All very interesting, but there are a few reasons not to be wholly convinced by Author Earnings' conclusions just yet
1. Amazon isn't the only game in town - The day after Author Earnings' publication crime writer Steve Mosby wrote a challenge to the report's conclusions. Mosby, a writer whose work doesn't sell well at all on Amazon by his own admission, publicly stated that he earns in the region of £72,000 a year (roughly $120,000) from his books. This is only one example and more may yet surface, but it's possible that by focusing on Amazon only Howey may be understating what authors earn from more traditional means.
2. It focuses only on bestsellers - Howey is very careful to say that he wanted to move the conversation about author earnings away from the outliers towards the middle. There's a great deal of merit in this principle - after all, pretty much every writer's earnings will look miniscule next to J.K. Rowling's - but his analysis still concentrates on the Top 2500 titles in a catalogue whose precise size Amazon won't disclose. Even assuming its general claim of 'a million' is true (others would push that estimate up to two million) titles, Howey is making authoritative claims about the whole market on the sales behaviour of the Top 0.25%.
3. There are likely to be other measures of author earnings this year, and they may draw very different conclusions - The Authors' Licensing and Copyright Society, a UK-based body recently launched a survey in associated with the Society of Authors to assess author earnings, updating some research that it conducted in 2007. The 2007 research pre-dates the rise of eBooks and the resulting self-publishing phenomenon, but its conclusions still make sobering reading for anyone considering giving up the day job for a life of writing just yet.
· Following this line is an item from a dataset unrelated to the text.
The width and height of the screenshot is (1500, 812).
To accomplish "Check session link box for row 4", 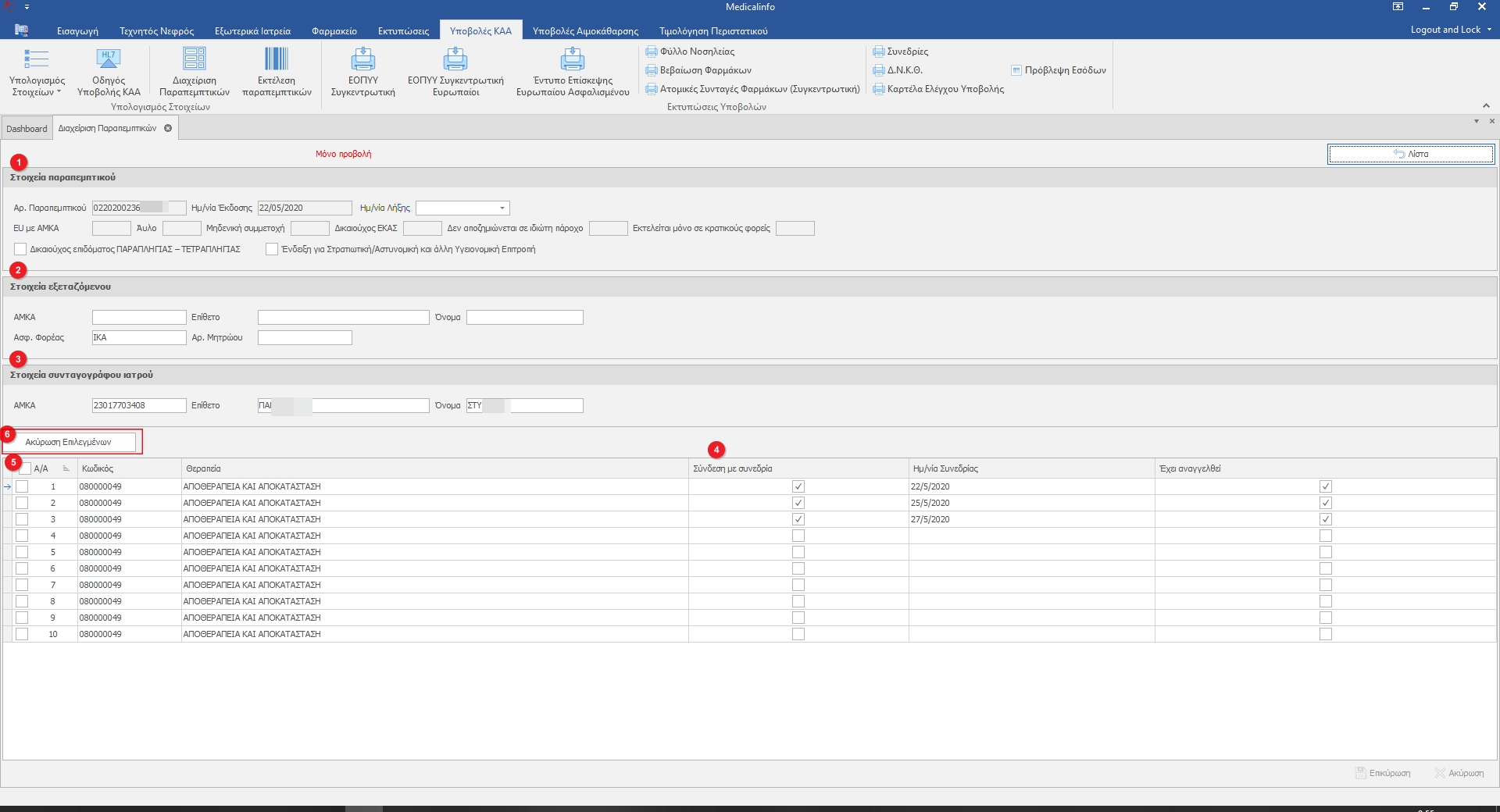I will [x=798, y=536].
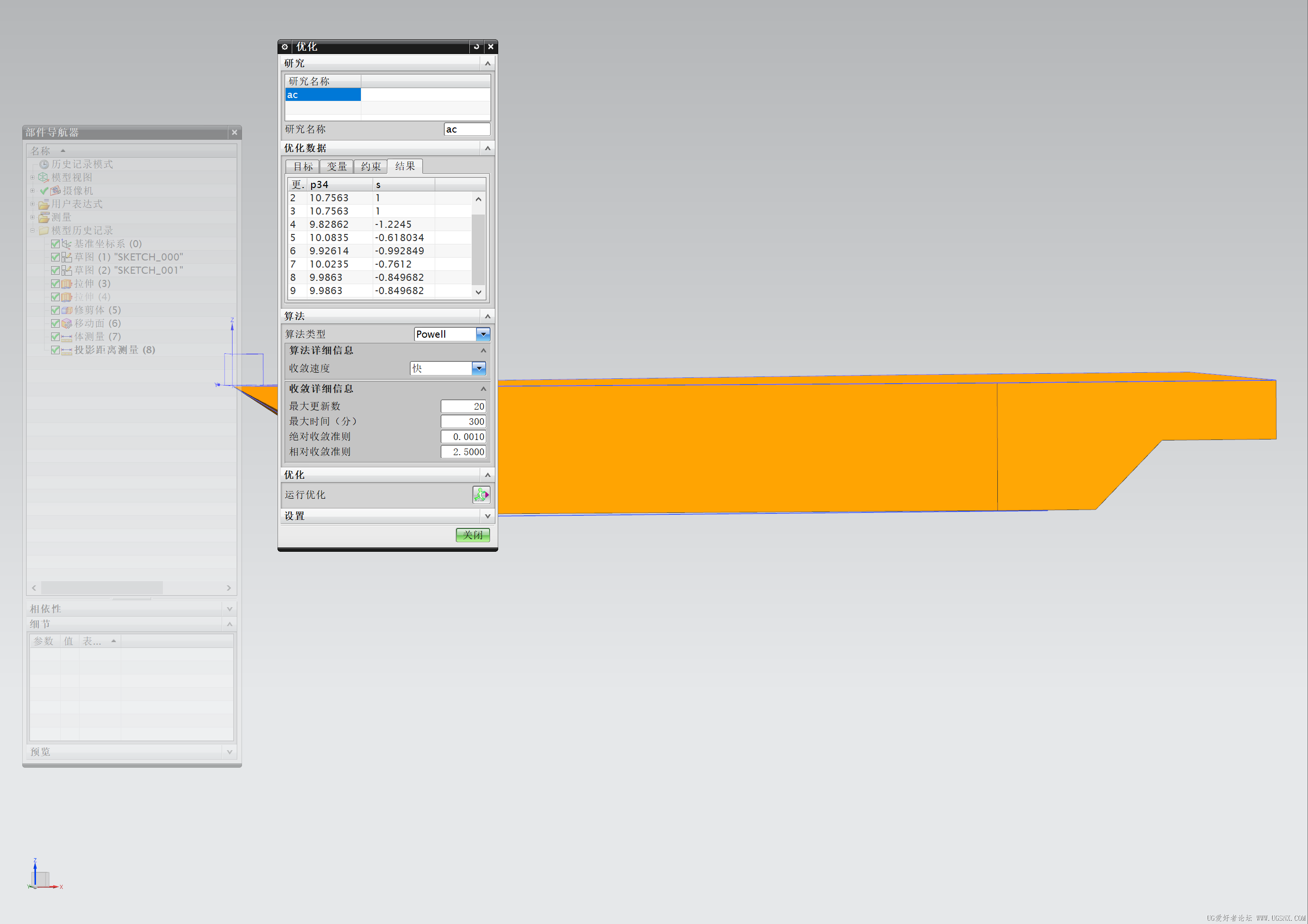Viewport: 1308px width, 924px height.
Task: Select the history mode clock icon
Action: coord(44,164)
The report, which was based on an extensive sample of 25,000 'professional' (ie paid) authors living in the UK and Germany, suggested that the median earnings of a British author was at the very most £18,000 ($30,000).
Howey has promised to extend the research to more categories of books and to other ecosystems in future. As it stands, the Author Earnings report is a fascinating snapshot into the growing earning power of successful self-published authors, but it's still a long way from being a survey of the total possibilities and challenges of book publishing.